_Exercises to complete_.
- a) Please return the passage of the excerpt on Hewett from "Since joining SLAC" to "ALD and CRO.", word for word.
- b) According to the excerpt on Hewett, in what year did she join the SLAC faculty?

_Extract provided_.
• • • •
Hewett will also participate in the final hiring decision for the deputy director for science and technology position currently held by Robert Tribble. The search for Tribble’s replacement is nearing completion following his announcement last year that he would also step down after eight years in his current role.
Longtime Scientist, Leader
Hewett is a theoretical physicist. Her research probes the fundamental nature of space, matter, and energy. She is best known for her work on physics beyond the Standard Model of particle physics and how that might relate to experiments.
Since joining SLAC faculty in 1994 as its first woman member, Hewett has served in key leadership roles, including head of the Theoretical Physics Group, deputy director of the Science Directorate and director of SLAC’s Elementary Particle Physics (EPP) Division, as well as her current roles as ALD and CRO.
During her tenure as ALD, Hewett aligned the program with the particle physics community's highest priorities by establishing a neutrino theory and experimental program, initiated the Dark Matter New Initiatives program for small experiments, launched the Detector Microfabrication Facility, and oversaw the transition of Rubin Observatory and Super Cryogenic Dark Matter Search to commissioning and operations. As deputy director of the Q-NEXT national quantum center, she helped shepherd a key partnership between SLAC and other institutions to further the field of quantum science.
Hewett has twice been a member of the High Energy Physics Advisory Panel—which advises the federal government on the national program in experimental and theoretical high energy physics (HEP) research—and is the panel’s current chair. She made major contribution to the recent Particle Physics Project Prioritization Panel ("P5") plan that defines priorities for U.S. high-energy physics research over the next 10 years. She also has served on the program advisory committees for SLAC, Fermi National Accelerator Laboratory, the Kavli Institute for Theoretical Physics, and the Cornell Electron Storage Ring.
Hewett is a fellow of the American Association for the Advancement of Science and the American Physical Society. She also served as chair of the American Physical Society’s Division of Particles & Fields in 2016.
• • • •
(Records for finding displayed items)
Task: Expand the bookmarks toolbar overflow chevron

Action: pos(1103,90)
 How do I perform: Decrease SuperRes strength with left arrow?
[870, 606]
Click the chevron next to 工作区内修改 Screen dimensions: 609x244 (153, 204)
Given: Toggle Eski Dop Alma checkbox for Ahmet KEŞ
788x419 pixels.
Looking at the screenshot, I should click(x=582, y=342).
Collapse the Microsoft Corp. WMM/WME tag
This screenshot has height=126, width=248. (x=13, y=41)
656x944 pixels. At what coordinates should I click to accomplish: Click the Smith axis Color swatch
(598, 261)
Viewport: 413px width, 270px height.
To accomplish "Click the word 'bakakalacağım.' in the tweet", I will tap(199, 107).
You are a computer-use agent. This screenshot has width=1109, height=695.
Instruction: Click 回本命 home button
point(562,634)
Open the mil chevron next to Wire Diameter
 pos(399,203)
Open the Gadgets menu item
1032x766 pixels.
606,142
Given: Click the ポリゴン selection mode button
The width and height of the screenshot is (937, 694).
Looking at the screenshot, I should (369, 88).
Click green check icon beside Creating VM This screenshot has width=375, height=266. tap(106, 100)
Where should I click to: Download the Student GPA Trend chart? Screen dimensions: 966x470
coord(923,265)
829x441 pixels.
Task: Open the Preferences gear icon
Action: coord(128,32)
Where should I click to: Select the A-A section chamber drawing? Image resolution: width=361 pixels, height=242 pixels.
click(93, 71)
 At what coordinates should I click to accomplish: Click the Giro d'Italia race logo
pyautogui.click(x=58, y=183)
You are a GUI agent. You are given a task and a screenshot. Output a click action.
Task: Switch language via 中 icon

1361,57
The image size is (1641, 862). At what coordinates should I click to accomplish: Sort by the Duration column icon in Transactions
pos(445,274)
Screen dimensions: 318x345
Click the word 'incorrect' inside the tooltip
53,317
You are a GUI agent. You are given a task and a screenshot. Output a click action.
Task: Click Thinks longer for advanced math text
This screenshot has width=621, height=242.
• • • •
_Task results_.
- a)
Since joining SLAC faculty in 1994 as its first woman member, Hewett has served in key leadership roles, including head of the Theoretical Physics Group, deputy director of the Science Directorate and director of SLAC’s Elementary Particle Physics (EPP) Division, as well as her current roles as ALD and CRO.

- b) 1994